Users of the Bank of America Corp.'s Visa Buxx prepaid debit cards are being warned that they may have had sensitive information compromised following the theft of an unencrypted laptop computer.
In a letters sent to Buxx users and dated September 23, the Charlotte, North Carolina, bank warned that customers may have had their bank account numbers, routing transit numbers, names, and credit card numbers compromised by the theft. Visa Buxx is a prepaid credit card for teenagers that the Bank of America (BofA) stopped selling in January.
The laptop, which belonged to an unnamed Bank of America "service provider" was stolen on August 29, said Diane Wagner, a BofA spokesperson. The bank was notified of the theft on September 9, and began sending out the letters after a two-week investigation, she said.

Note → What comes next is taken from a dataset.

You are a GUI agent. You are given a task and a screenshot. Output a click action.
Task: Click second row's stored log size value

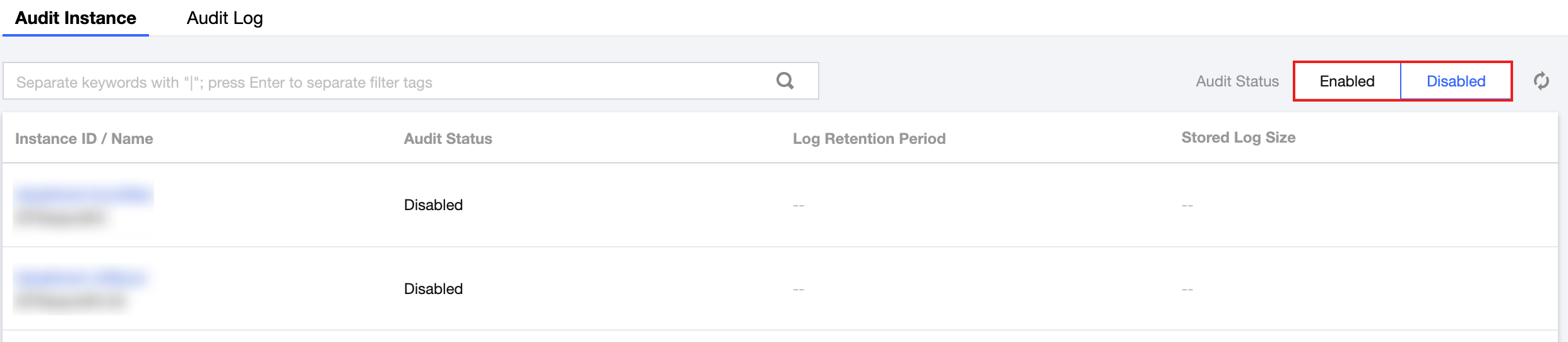1187,290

Though the information on the laptop would not have been easily accessible to thieves, it was not encrypted, Wagner said. The bank has been monitoring the affected accounts and has not yet observed any signs of fraud. "We have no evidence that an unauthorized person has accessed or even reviewed that customer information," she said.
Wagner refused to offer many other details on the theft, which was reported Friday in the San Francisco Chronicle. She would not name the service provider, say how many BofA customers had been affected, or even confirm that the theft had occurred within the United States.
This is not the first time BofA has had to notify account holders of identity theft. In March, it confirmed that information on about 60,000 of its customers had been stolen by an identity-theft ring.
The March disclosure came just a month after BofA revealed that it had lost digital tapes containing the credit card account records of 1.2 million U.S. federal employees.